◆ Problem:
Pull out each line below that contains the word "perform".
*** Supplied information ***
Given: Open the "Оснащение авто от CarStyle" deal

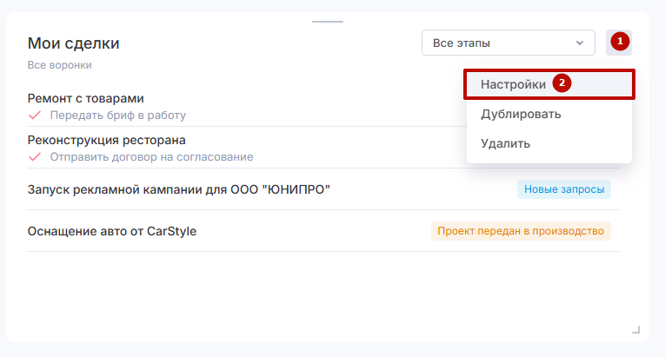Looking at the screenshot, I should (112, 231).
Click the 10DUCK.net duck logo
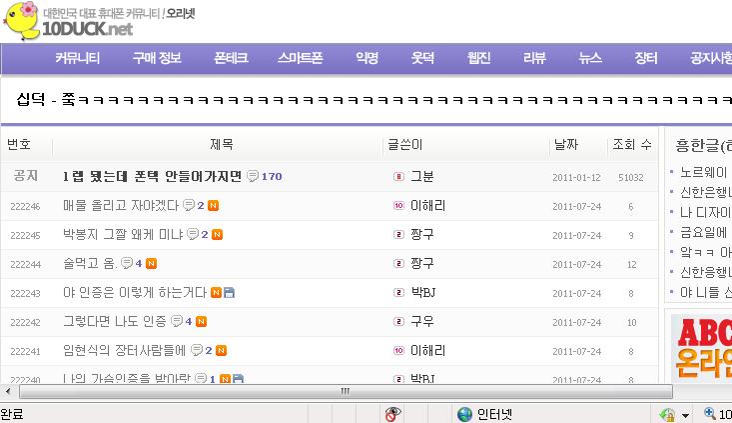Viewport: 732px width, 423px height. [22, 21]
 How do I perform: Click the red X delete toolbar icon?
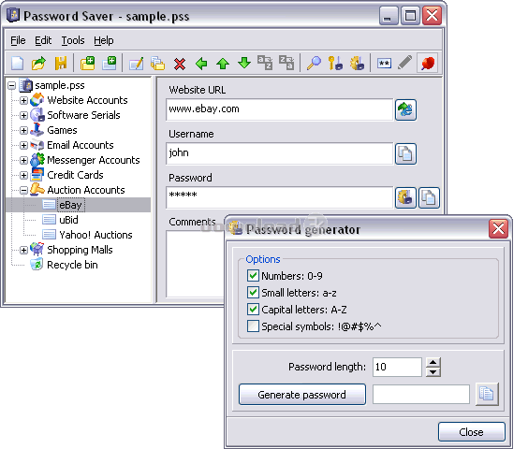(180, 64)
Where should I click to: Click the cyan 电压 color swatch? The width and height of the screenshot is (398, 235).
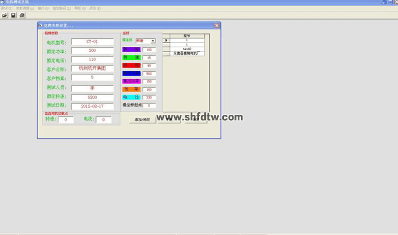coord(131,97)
***
*** Supplied information ***
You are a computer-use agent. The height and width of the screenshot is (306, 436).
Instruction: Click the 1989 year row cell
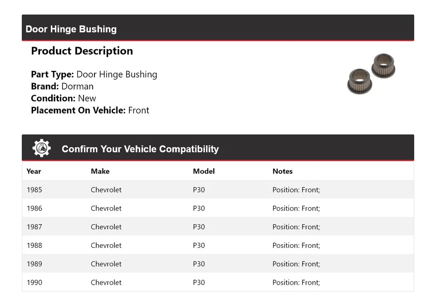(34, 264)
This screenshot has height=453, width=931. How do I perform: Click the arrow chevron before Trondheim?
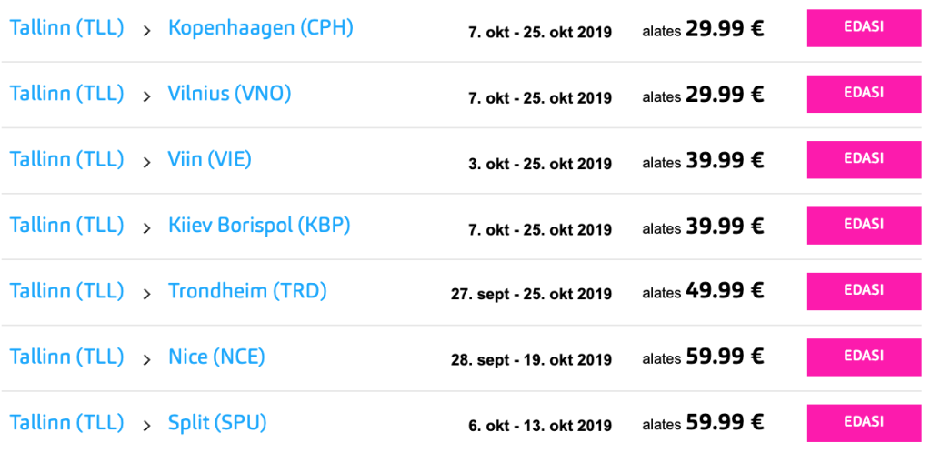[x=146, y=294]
***
◆ Task output:
 How do I perform: Click the red X delete toolbar icon?
This screenshot has height=453, width=931. How do I perform: Click the arrow chevron before Trondheim?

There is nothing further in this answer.